O mero descumprimento de uma norma já é estorvo para a ordem
jurídica – afinal, não devem medrar divergências entre sociedade e Estado –
mas o problema ainda mais se agudiza quando se multiplicam as normas
inadequadas no bojo do ordenamento jurídico e atingem um limite crítico de
tolerabilidade social
Aponte-se, sob esse enfoque restritivo, as seguintes, que se vêm
tornando não somente crônicas como, lamentavelmente, características de uma
ordem jurídica, marcadas por um alto nível de interferência na vida econômica
da sociedade brasileira; o excesso de leis, a irrealidade, a burocratização, o
distributivismo e o estatismo.
O grande dilema, portanto, das empresas de qualquer setor, em especial
do Setor Elétrico, é saber se devem ou não cumprir os preceitos de segurança
e higiene no trabalho estabelecidos em Lei. Tudo depende da relação custobenefício, do ponto de vista econômico, social e jurídico.
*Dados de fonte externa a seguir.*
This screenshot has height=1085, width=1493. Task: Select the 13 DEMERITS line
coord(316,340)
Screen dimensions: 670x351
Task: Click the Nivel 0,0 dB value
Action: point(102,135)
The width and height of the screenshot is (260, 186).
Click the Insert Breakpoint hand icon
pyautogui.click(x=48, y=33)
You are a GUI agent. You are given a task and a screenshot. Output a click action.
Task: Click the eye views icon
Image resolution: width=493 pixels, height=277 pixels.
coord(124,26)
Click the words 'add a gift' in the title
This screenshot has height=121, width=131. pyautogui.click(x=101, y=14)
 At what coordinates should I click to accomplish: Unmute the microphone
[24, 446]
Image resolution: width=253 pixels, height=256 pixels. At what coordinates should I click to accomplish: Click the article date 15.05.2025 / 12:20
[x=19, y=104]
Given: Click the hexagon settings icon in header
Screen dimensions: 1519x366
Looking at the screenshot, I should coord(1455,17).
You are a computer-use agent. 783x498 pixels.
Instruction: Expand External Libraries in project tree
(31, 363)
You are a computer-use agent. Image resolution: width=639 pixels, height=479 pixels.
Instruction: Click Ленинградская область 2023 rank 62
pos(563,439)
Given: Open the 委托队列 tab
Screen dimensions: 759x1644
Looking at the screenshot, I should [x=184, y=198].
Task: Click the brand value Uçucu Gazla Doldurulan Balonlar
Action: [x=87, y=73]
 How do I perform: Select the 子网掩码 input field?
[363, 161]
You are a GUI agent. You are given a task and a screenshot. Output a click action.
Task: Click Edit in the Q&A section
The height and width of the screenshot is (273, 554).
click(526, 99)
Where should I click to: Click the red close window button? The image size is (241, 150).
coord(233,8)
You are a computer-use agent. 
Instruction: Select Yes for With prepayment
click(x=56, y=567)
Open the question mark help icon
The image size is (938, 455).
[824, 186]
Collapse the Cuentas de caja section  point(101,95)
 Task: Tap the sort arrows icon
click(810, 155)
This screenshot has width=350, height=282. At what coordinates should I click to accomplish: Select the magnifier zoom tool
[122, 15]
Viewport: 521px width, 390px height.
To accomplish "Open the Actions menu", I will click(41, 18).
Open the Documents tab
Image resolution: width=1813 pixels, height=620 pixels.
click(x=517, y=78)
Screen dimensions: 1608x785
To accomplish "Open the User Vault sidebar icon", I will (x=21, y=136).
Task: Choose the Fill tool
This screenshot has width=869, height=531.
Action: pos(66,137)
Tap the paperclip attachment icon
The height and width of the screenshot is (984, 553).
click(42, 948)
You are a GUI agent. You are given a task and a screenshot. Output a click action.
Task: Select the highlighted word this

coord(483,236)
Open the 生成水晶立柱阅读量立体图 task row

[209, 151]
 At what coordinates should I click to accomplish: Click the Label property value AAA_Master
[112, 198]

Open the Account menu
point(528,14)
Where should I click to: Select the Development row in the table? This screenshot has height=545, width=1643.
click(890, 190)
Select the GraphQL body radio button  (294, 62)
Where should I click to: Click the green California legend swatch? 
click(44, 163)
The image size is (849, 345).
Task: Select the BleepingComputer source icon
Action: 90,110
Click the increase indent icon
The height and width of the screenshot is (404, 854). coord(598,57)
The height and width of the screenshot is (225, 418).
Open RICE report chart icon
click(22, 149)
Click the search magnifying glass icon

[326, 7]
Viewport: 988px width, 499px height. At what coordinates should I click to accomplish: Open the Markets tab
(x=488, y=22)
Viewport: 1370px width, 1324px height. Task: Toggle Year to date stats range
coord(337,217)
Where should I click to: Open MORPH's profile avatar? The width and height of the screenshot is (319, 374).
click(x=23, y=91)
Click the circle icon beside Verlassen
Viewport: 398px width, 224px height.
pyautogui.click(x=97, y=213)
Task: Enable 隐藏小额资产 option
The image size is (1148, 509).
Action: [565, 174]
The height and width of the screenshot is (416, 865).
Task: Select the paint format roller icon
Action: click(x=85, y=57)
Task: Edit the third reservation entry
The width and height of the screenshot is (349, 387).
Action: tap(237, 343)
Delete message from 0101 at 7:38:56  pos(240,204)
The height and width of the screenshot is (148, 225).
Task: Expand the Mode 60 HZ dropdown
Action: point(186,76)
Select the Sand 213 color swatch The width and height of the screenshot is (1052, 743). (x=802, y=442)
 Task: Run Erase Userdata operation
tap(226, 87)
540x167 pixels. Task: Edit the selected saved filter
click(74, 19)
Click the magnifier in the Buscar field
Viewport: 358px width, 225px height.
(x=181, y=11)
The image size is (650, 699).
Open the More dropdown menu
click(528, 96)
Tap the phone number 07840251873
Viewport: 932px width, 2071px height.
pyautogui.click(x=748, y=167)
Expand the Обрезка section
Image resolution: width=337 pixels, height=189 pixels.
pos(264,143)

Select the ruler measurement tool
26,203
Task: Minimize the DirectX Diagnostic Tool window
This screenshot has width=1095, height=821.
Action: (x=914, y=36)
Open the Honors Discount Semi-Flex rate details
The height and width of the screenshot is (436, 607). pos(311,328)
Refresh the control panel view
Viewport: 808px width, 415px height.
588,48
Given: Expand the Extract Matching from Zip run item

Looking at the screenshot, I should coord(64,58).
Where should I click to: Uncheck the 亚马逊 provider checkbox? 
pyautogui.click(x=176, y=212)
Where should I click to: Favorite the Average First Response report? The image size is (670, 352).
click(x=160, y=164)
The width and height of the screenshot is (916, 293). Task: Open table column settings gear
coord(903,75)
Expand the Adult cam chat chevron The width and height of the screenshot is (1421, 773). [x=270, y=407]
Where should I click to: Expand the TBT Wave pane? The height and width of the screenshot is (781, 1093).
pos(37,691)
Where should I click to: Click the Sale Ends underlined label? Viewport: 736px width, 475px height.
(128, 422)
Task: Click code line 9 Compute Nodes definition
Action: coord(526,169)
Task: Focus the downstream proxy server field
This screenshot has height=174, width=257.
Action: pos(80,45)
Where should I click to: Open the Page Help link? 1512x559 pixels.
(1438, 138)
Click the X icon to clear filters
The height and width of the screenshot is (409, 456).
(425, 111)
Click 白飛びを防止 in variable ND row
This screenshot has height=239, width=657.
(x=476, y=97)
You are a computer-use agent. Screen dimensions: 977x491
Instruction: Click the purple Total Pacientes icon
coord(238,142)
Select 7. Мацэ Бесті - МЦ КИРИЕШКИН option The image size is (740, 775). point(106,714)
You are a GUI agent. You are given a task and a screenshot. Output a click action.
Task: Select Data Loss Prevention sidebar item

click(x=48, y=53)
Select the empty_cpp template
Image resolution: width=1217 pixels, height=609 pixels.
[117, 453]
A mim cabe apenas avaliar esta relação do ponto de vista jurídico. E
nesse particular a resposta é simples. Em sendo desrespeitadas as diversas leis
que disciplinam o setor elétrico no concernente à segurança e higiene no
trabalho, poderão ser todos, a empresa, seus dirigentes, seus empregados e
prepostos, conforme o grau (culpa ou dolo), conforme o âmbito (trabalhista,
previdenciário, civil e criminal), conforme as modalidades de culpa
(objetiva, subjetiva e concorrente) responsabilizados patrimonial e
pessoalmente. Este é um risco, no entanto, que somente cada empresa pode
avaliar, em termos de possibilidade e desejabilidade.